### PROBLEM
Exact copies of all the records below should be returned.

### MATERIAL PROVIDED

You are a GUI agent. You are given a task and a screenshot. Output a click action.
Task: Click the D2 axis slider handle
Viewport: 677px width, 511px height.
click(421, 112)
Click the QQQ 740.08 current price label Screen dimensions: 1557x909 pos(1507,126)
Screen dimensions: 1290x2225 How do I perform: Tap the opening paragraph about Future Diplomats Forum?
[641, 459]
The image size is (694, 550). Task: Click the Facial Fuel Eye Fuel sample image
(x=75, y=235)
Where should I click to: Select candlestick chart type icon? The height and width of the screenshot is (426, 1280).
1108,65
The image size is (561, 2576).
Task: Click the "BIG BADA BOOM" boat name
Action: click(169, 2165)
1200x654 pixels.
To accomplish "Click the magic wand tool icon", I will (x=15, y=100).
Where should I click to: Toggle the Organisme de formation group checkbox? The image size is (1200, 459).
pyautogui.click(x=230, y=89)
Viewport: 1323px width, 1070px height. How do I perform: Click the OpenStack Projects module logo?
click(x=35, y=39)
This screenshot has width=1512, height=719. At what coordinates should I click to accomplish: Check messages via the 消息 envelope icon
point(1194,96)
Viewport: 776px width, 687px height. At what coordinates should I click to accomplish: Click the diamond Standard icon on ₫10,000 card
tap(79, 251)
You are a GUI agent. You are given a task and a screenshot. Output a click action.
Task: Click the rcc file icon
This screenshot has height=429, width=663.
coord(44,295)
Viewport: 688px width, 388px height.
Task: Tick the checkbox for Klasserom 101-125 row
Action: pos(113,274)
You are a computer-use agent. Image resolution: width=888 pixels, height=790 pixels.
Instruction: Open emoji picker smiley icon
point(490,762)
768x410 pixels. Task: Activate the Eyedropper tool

### ANSWER TO THIS EXERCISE
You are a GUI agent. You are given a task and a screenshot. Output a click action.
Task: Click the D2 axis slider handle
Viewport: 677px width, 511px height.
click(421, 112)
Click the QQQ 740.08 current price label Screen dimensions: 1557x909 pos(1507,126)
Screen dimensions: 1290x2225 How do I perform: Tap the opening paragraph about Future Diplomats Forum?
[641, 459]
The image size is (694, 550). Task: Click the Facial Fuel Eye Fuel sample image
(x=75, y=235)
Where should I click to: Select candlestick chart type icon? The height and width of the screenshot is (426, 1280).
1108,65
The image size is (561, 2576).
Task: Click the "BIG BADA BOOM" boat name
Action: click(169, 2165)
1200x654 pixels.
To accomplish "Click the magic wand tool icon", I will (x=15, y=100).
Where should I click to: Toggle the Organisme de formation group checkbox? The image size is (1200, 459).
pyautogui.click(x=230, y=89)
Viewport: 1323px width, 1070px height. How do I perform: Click the OpenStack Projects module logo?
click(x=35, y=39)
This screenshot has width=1512, height=719. At what coordinates should I click to accomplish: Check messages via the 消息 envelope icon
point(1194,96)
Viewport: 776px width, 687px height. At what coordinates should I click to accomplish: Click the diamond Standard icon on ₫10,000 card
tap(79, 251)
You are a GUI agent. You are given a task and a screenshot. Output a click action.
Task: Click the rcc file icon
This screenshot has height=429, width=663.
coord(44,295)
Viewport: 688px width, 388px height.
Task: Tick the checkbox for Klasserom 101-125 row
Action: pos(113,274)
You are a computer-use agent. Image resolution: width=888 pixels, height=790 pixels.
Instruction: Open emoji picker smiley icon
point(490,762)
768x410 pixels. Task: Activate the Eyedropper tool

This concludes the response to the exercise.